July 31, 2007

3 Step Automation is 1 Step Too Many

Building an automated document takes three important steps. First, you must define a series of questions and business rules that are relevant to the document at hand. Second, you must apply those rules to the text and content of the document, so that the system knows which clauses to include in response to which answers. And third, you must build a series of "interview" pages that will present end users with relevant questions in a clear and logical way.

3 step automation bad
3 step automation: hours of debugging pleasure...

The problem with many document assembly tools is that they force a human to complete all three steps. And it's the third step that creates all the trouble. You have to figure out which questions to ask, in what order, and with what dependencies. The more complex the document and its rules, the more time and effort it takes to manually build the interview pages (or "dialogs" as some people call them), and the more time and effort you waste testing, debugging and re-testing your solution. It's loads of fun.

To avoid this problem, Exari works differently. With complex documents, the machine is much better at figuring out which questions are relevant, and which questions can be skipped. So we make the machine do the third step for you. It simply looks inside the template to see which clauses are optional, or which variables are nested inside optional clauses, and automatically builds each interview page based on what it finds. Some people call this an "inferencing engine" (or some other fancy name like that). We just call it two-step automation.

2 step automation good
2 step automation: it just works...

You still have control over the layout and look of the interview, and you can still tweak the order in which each page appears. But you don't waste hours testing and debugging every new template, and you won't end up with a broken system every time you make a change.

July 28, 2007

Microsoft Stacks and Stumbles with OOXML

Guess what? There's a standards war going on. Not quite as scary as the war on terror. But a war that will decide which format we all use for "office" documents, and how much choice we have over the tools used to write those documents. What a novel idea. Choice in the office tools market. You mean there's something other than Word?

In the absence of real standards, we've been living in a world of de facto standards, which for most of us means Microsoft Word. But when ISO approved the XML-based Open Document Format (ODF) as a standard, the world started to look a little different, and people started to ask questions. Like, why don't we store all our documents in this nice, new, open, standards-based format, and tell all the vendors (including Microsoft) to bring their software into line with the standard?

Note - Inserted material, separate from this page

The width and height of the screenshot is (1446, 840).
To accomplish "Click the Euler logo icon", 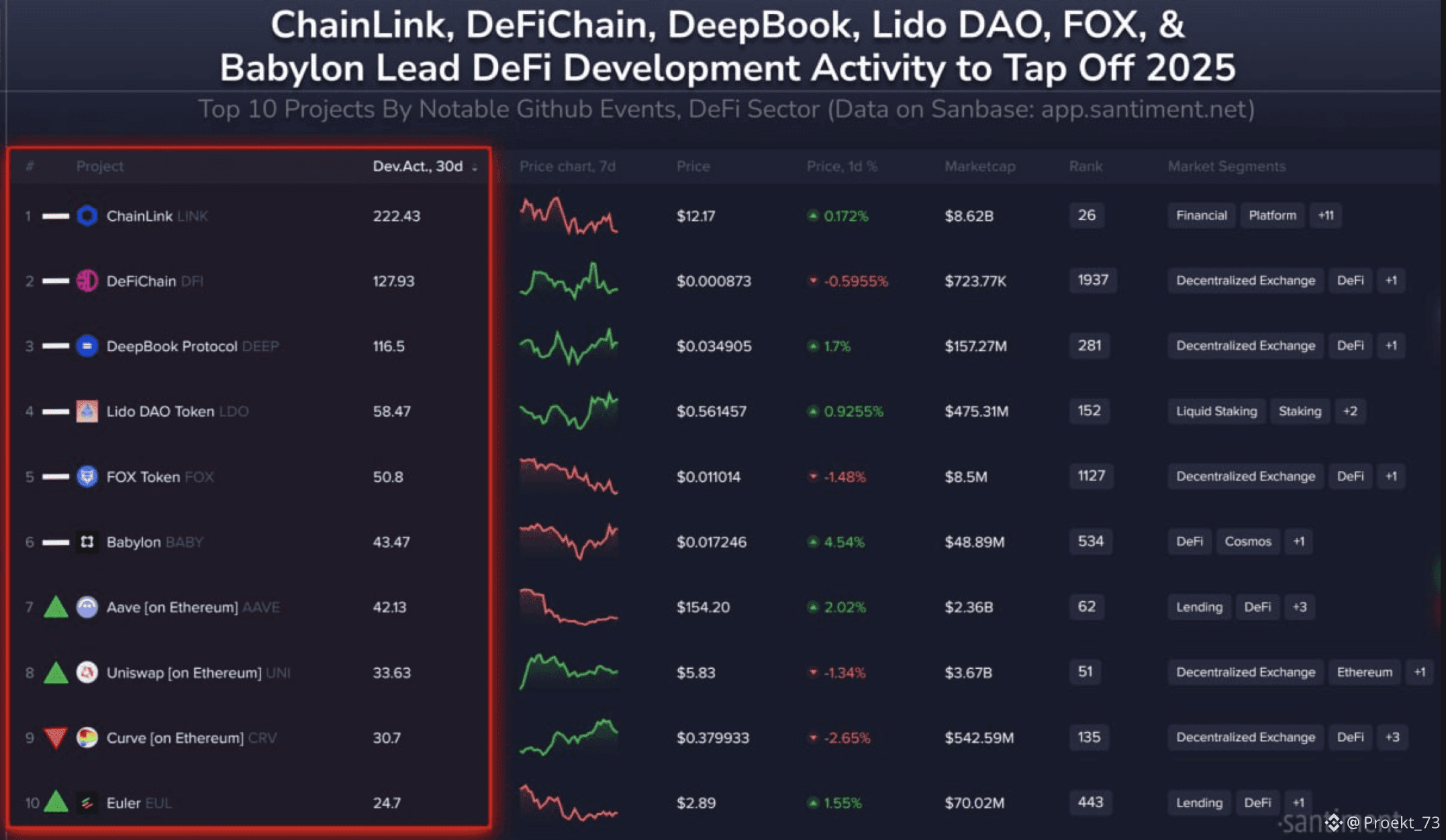I will [x=87, y=802].
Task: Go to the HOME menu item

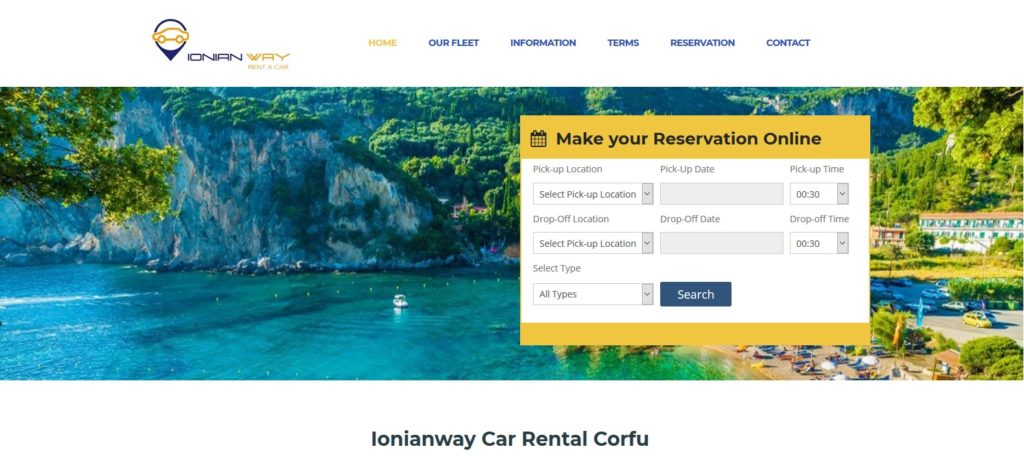Action: [x=383, y=43]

This is very scary if you're Microsoft.

So they did what any self-respecting monopolist would do in the circumstances: they started a standards war. And Office Open XML (OOXML) was born. If there must be a standard, let's make it our standard.

On one side of the war you have Microsoft, pushing a standard very tightly aligned with its existing Office suite: OOXML. And on the other side of the war you have IBM, Sun, and others, pushing ODF, which already has the ISO seal of approval.

The latest skirmish relates to Microsoft's efforts to "fast track" OOXML towards ISO approval. On July 13th, an important technical committee failed to reach any consensus on OOXML. Some are calling this a major setback. But according to INCITS spokesperson, Jennifer Garner (no relation to the actress that I'm aware of), the committee has "not yet determined" it's position.

One of the more scandalous claims about this process is that Microsoft is trying to buy itself a standard, by stacking relevant committees with Microsoft business partners. I'm sure the surge in pro-Redmond members is pure coincidence.

July 23, 2007

Missing Clause Costs Firm $35M

This is all happening because I didn't write, "I'll charge you 1.5 percent" - John O'Quinn

What's the value of a clause? About $35 million if your name is John O'Quinn. His firm failed to include a clause authorizing the deduction of "general expenses" from settlement payouts in a breast implant class action. And this month, an aribtration panel ordered the firm to pay $35.7M in damages to the clients who were overcharged. Expensive mistake.

Surprising mistake, too. If there's one thing you'd think law firms are good at it would be drafting a tight costs agreement with their clients. But unlike most other agreements a firm drafts, costs agreements are unbillable. The time you spend drafting one is time down the drain. So the incentive is to get it done fast, and get onto to real work that makes the firm money.

Which is what makes costs agreements and engagement letters such perfect candidates for automation. You build in all the right clauses for the matter at hand. You make it easy to draft an agreement that's relevant and tight. And your lawyers can get the job done quickly and without mistakes.

Of course, there is one thing worse than a bad costs agreement: no agreement at all. That's a mistake Glenn Judge won't make again. The Pennsylvania lawyer claimed a deal for $175,000 worth of fees for referring a client to another firm. But it wasn't in writing, and it wasn't disclosed to the client, and the U.S. District Court decided he wasn't entitled to a penny.